From: binbin Deng <108676127+plusbang@users.noreply.github.com>
Date: Sun, 4 Feb 2024 09:28:20 +0800
Subject: [PATCH] LLM: add solutions of some frequently asked questions
 (#10068)

---
 .../doc/LLM/Overview/FAQ/resolve_error.md     | 43 +++++++++++++++++++
 1 file changed, 43 insertions(+)

diff --git a/docs/readthedocs/source/doc/LLM/Overview/FAQ/resolve_error.md b/docs/readthedocs/source/doc/LLM/Overview/FAQ/resolve_error.md
index 3b526d93..bf59b450 100644
--- a/docs/readthedocs/source/doc/LLM/Overview/FAQ/resolve_error.md
+++ b/docs/readthedocs/source/doc/LLM/Overview/FAQ/resolve_error.md
@@ -2,6 +2,15 @@
 
 Refer to this section for common issues faced while using BigDL-LLM.

RECORDS PROVIDED:
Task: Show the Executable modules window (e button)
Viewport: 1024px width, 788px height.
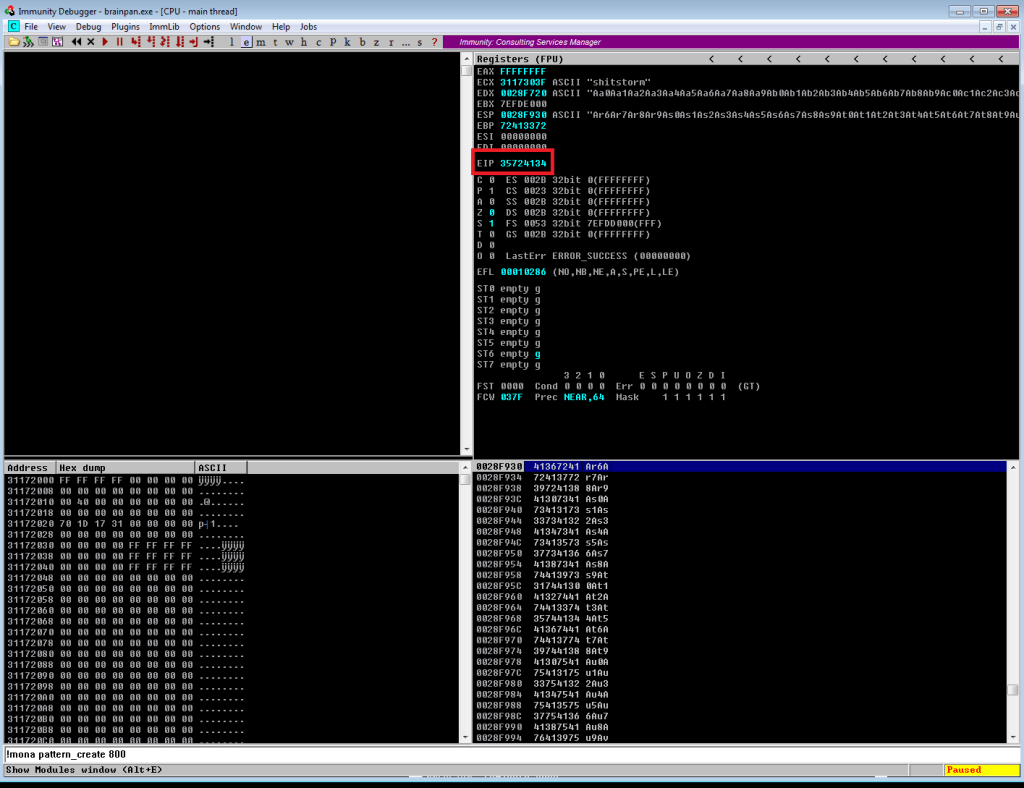Action: point(247,42)
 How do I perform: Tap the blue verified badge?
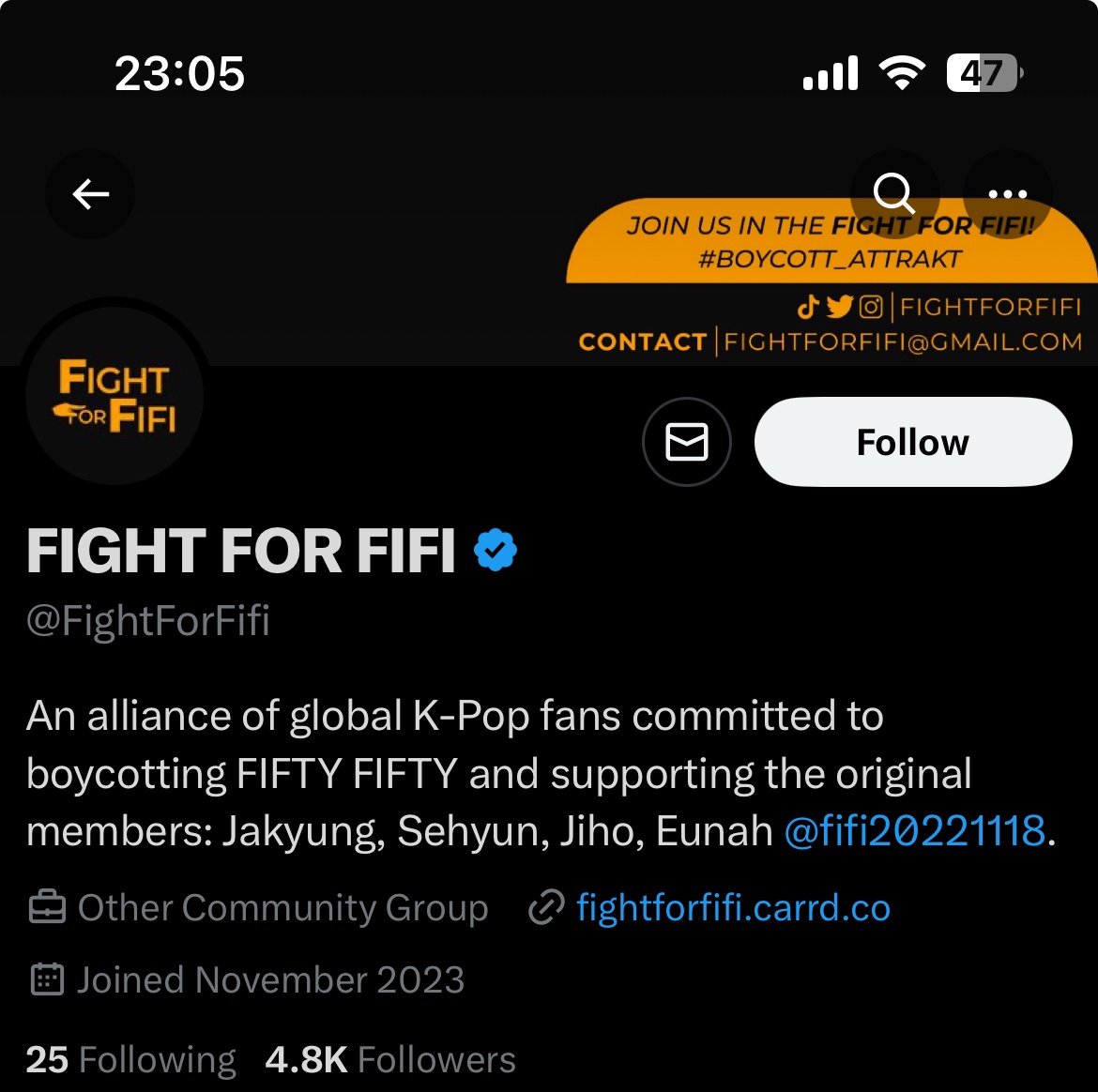[x=496, y=550]
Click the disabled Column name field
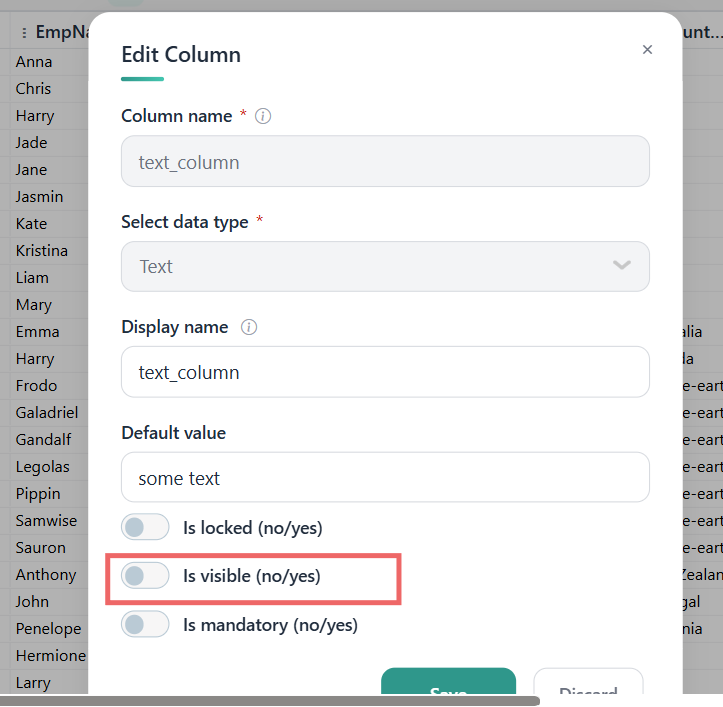The height and width of the screenshot is (707, 723). click(385, 161)
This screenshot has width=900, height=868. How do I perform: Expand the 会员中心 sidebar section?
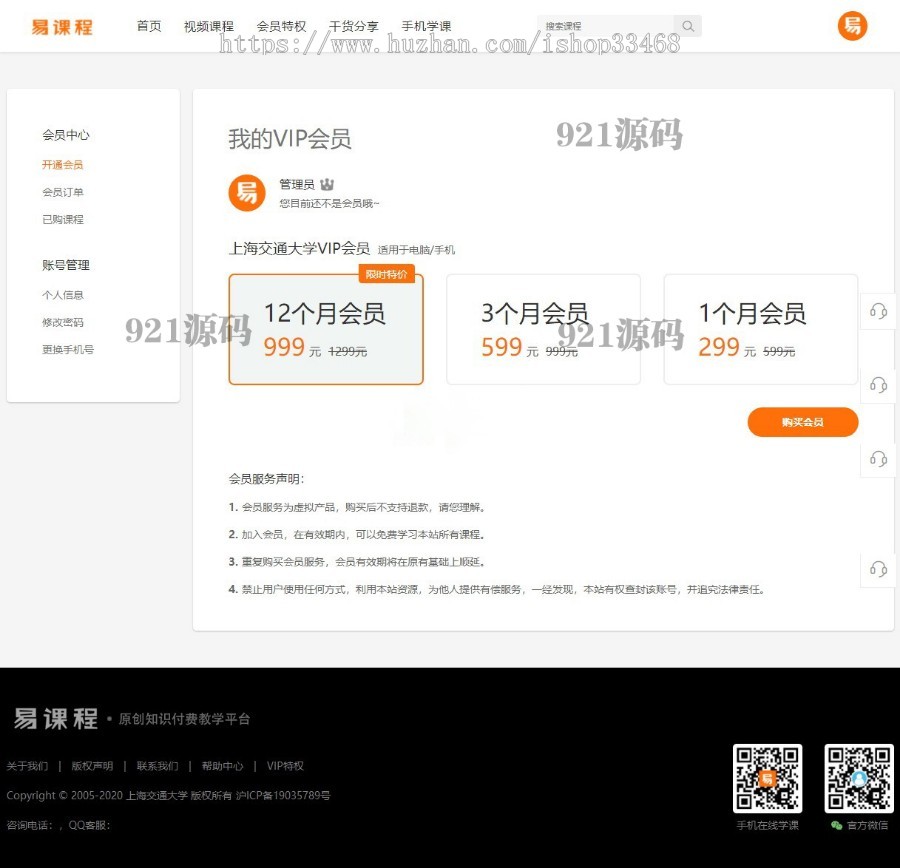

ACTIVITY 1:
Name every header field that appears at the top of the BigDL-LLM patch.
ACTIVITY 2:
Edit the BigDL-LLM patch. Reproduce it from "From: binbin Deng" up to and including "changed, 43 insertions(+)", and swap "solutions" for "fixes".
ACTIVITY 3:
Resume the BigDL-LLM patch after its last line.

RESPONSE AREA 1:
From, Date, Subject

RESPONSE AREA 2:
From: binbin Deng <108676127+plusbang@users.noreply.github.com>
Date: Sun, 4 Feb 2024 09:28:20 +0800
Subject: [PATCH] LLM: add fixes of some frequently asked questions
 (#10068)

---
 .../doc/LLM/Overview/FAQ/resolve_error.md     | 43 +++++++++++++++++++
 1 file changed, 43 insertions(+)

RESPONSE AREA 3:
+## Installation Error
+
+### Fail to install `bigdl-llm` through `pip install --pre --upgrade bigdl-llm[xpu] -f https://developer.intel.com/ipex-whl-stable-xpu`
+
+You could try to install BigDL-LLM dependencies for Intel XPU from source archives:
+- For Windows system, refer to [here](https://bigdl.readthedocs.io/en/latest/doc/LLM/Overview/install_gpu.html#install-bigdl-llm-from-wheel) for the steps.
+- For Linux system, refer to [here](https://bigdl.readthedocs.io/en/latest/doc/LLM/Overview/install_gpu.html#id3) for the steps.
+
+
 ## Runtime Error
 
 ### PyTorch is not linked with support for xpu devices
@@ -10,3 +19,37 @@ Refer to this section for common issues faced while using BigDL-LLM.
 2. If you are using an older version of `bigdl-llm` (specifically, older than 2.5.0b20240104), you need to manually add `import intel_extension_for_pytorch as ipex` at the beginning of your code.
 3. After optimizing the model with BigDL-LLM, you need to move model to GPU through `model = model.to('xpu')`.
 4. If you have mutil GPUs, you could refer to [here](https://bigdl.readthedocs.io/en/latest/doc/LLM/Overview/KeyFeatures/multi_gpus_selection.html) for details about GPU selection.
+5. If you do inference using the optimized model on Intel GPUs, you also need to set `to('xpu')` for input tensors.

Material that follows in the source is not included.